# Task objective:
For this task, retype the records below exactly.

# The data:
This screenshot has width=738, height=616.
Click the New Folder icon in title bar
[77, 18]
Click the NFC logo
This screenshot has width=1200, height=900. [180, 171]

# Output of the exercise:
This screenshot has width=738, height=616.
Click the New Folder icon in title bar
[77, 18]
Click the NFC logo
This screenshot has width=1200, height=900. [180, 171]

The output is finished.